== SET PROBLEM A ==
Decide whether each statement agrees with the forum post. Answer yes or no for each, and quote the words of the post that settle it.
(i) The site's events plugin reliably adds timestamped events to a calendar.
(ii) The notes were set up as a wiki post so that readers can edit the text directly.
(iii) The FLEx parser works well with tone languages.
== SET PROBLEM B ==
Reproduce the stretch of the forum post from "- coding is" through "of SIL work.".
== SET PROBLEM C ==
According to the forum post, which tool is great for fieldwork data?

== EXTRACT ==
========================================

Continuing the discussion from Post ComputEL-5 Discussion:
Hi @SarahRMoeller! Sorry we missed you.
Sorry for the confusion; I should really put some work into setting up banners or so some such on this site with upcoming stuff; there is an events plugin which is supposed to pick up timestamped events in posts and add them to a calendar buuuut…
bugs.
So I was trying to take notes in the background in a post as we talked but it was hard to keep it up as we had a pretty wide-ranging talk. Rather than kvetch I’ll just dump it in another topic here as-is, with the understanding that any of @cbowern , @lgessler , or @fauxneticien might want to edit it. I can say right now that some of these notes will be hard to interpret, but at least you can get a vague feeling for what we were talking about. I did make this a wiki post so you can edit this text directly if you like.
There did seem to be interest in a recurring meeting of this sort, or perhaps even an LSA panel.
Why are people willing to go through complicated workflows in order to use FLex? (@cbowern)
- coding is scary
- a GUI is more comfortable
- SIL’s influence on linguistic practices — Toolbox, FLEx, bible material content, even what is available for NLP and machine learning are done on what comes out of SIL work.
- Is this a historical development simply because missionaries were interested in linguistics for the purposes of conversion, or were linguists
- Standardization is useful, and what comes out of FLEx is semi-standard
- Toolbox was the only tool that was popular for so long
- The environment
- If you’re an SIL affiliate you kind of have to use FLEx stuff
- the right way to handle this is to decouple morphology from the core system
- not possible to create a default morphological parser
- the FLEX parser is limited
- vowel harmony, underspecification, doesn’t work well with tone languages, allotony
@claire
- re decoupling - ELAN, for fieldwork data is great
- but legacy data is another story: different data types
- what do we do with all the old stuff?

========================================

== DATA EXCERPT ==

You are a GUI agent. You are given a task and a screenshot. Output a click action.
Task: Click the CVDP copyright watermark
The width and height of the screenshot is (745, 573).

========================================

== WRITTEN REPLY A ==
(i) No: "there is an events plugin which is supposed to pick up timestamped events in posts and add them to a calendar buuuut…" and "bugs."
(ii) Yes: "I did make this a wiki post so you can edit this text directly if you like."
(iii) No: "doesn’t work well with tone languages"

== WRITTEN REPLY B ==
- coding is scary
- a GUI is more comfortable
- SIL’s influence on linguistic practices — Toolbox, FLEx, bible material content, even what is available for NLP and machine learning are done on what comes out of SIL work.

== WRITTEN REPLY C ==
ELAN